The starch source in a beer provides the fermentable material and is a key determinant of the strength and flavour of the beer. The most common starch source used in beer is malted grain. Grain is malted by soaking
it in water, allowing it to begin germination, and then drying the partially germinated grain in a kiln. Malting grain produces enzymes that convert starches in the grain into fermentable sugars. Different roasting times and temperatures are used to produce different colours of malt from the same grain. Darker malts will produce darker beers.
Nearly all beer includes barley malt as the majority of the starch. This is because its fibrous hull remains attached to the grain during threshing. After malting, barley is milled, which finally removes the hull, breaking it into large pieces. These pieces remain with the grain during the mash, and act as a filter bed during lauthering, when sweet wort is separated from insoluble grain material. Other malted and unmalted grains (including wheat, rice, oats, and rye, and less frequently, corn and sorghum) may be used. Some brewers have produced gluten-free beer, made with sorghum with no barley malt, for those who cannot consume gluten-containing grains like wheat, barley, and rye.

(Items stored from a collection)
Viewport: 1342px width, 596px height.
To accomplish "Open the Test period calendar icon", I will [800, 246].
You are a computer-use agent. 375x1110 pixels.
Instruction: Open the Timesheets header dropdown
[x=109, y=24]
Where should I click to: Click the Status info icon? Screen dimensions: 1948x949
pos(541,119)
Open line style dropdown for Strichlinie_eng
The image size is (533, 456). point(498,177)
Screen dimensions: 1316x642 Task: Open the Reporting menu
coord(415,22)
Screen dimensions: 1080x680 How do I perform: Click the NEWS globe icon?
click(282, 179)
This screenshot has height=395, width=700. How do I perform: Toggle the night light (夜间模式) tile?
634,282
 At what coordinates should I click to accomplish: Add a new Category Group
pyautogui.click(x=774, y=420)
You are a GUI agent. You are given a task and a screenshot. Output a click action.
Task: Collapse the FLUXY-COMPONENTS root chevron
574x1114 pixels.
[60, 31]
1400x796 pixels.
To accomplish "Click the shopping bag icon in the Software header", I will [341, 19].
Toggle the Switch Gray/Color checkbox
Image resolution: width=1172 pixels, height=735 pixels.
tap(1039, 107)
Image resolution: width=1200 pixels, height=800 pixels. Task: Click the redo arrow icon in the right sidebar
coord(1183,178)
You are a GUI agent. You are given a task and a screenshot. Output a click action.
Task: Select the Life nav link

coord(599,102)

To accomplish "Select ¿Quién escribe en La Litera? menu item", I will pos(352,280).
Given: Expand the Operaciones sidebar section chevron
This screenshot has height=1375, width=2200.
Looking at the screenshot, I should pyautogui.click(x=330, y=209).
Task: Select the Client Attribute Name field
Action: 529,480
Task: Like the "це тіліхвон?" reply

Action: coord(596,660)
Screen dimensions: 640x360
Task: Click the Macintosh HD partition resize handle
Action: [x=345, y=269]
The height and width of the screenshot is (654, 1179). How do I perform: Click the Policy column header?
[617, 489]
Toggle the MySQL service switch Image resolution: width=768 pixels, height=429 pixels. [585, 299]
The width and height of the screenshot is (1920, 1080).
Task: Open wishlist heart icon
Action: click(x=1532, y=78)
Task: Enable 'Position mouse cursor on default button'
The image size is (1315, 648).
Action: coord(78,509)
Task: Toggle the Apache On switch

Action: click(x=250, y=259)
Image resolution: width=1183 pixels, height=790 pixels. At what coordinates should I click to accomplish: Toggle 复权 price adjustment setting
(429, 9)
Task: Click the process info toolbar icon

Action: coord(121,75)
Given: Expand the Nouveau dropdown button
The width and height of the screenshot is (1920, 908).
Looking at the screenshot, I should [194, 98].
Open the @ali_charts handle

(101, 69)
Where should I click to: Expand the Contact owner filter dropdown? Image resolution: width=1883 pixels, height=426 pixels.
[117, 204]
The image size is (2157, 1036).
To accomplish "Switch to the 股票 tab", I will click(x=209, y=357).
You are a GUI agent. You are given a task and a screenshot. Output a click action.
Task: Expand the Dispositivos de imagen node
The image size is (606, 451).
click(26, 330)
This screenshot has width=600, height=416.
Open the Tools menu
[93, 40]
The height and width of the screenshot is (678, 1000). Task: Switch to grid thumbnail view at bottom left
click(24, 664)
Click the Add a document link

## The task
Answer these questions from the text on starch sources in beer:
(a) What three steps does the text list for malting grain?
(b) According to the text, what happens to the barley hull when malted barley is milled?
(c) Which grain does the text name as the base of gluten-free beer made without barley malt?

## Written solution
(a) Soaking the grain in water, allowing it to begin germination, and drying the partially germinated grain in a kiln.
(b) Milling finally removes the hull, breaking it into large pieces.
(c) Sorghum.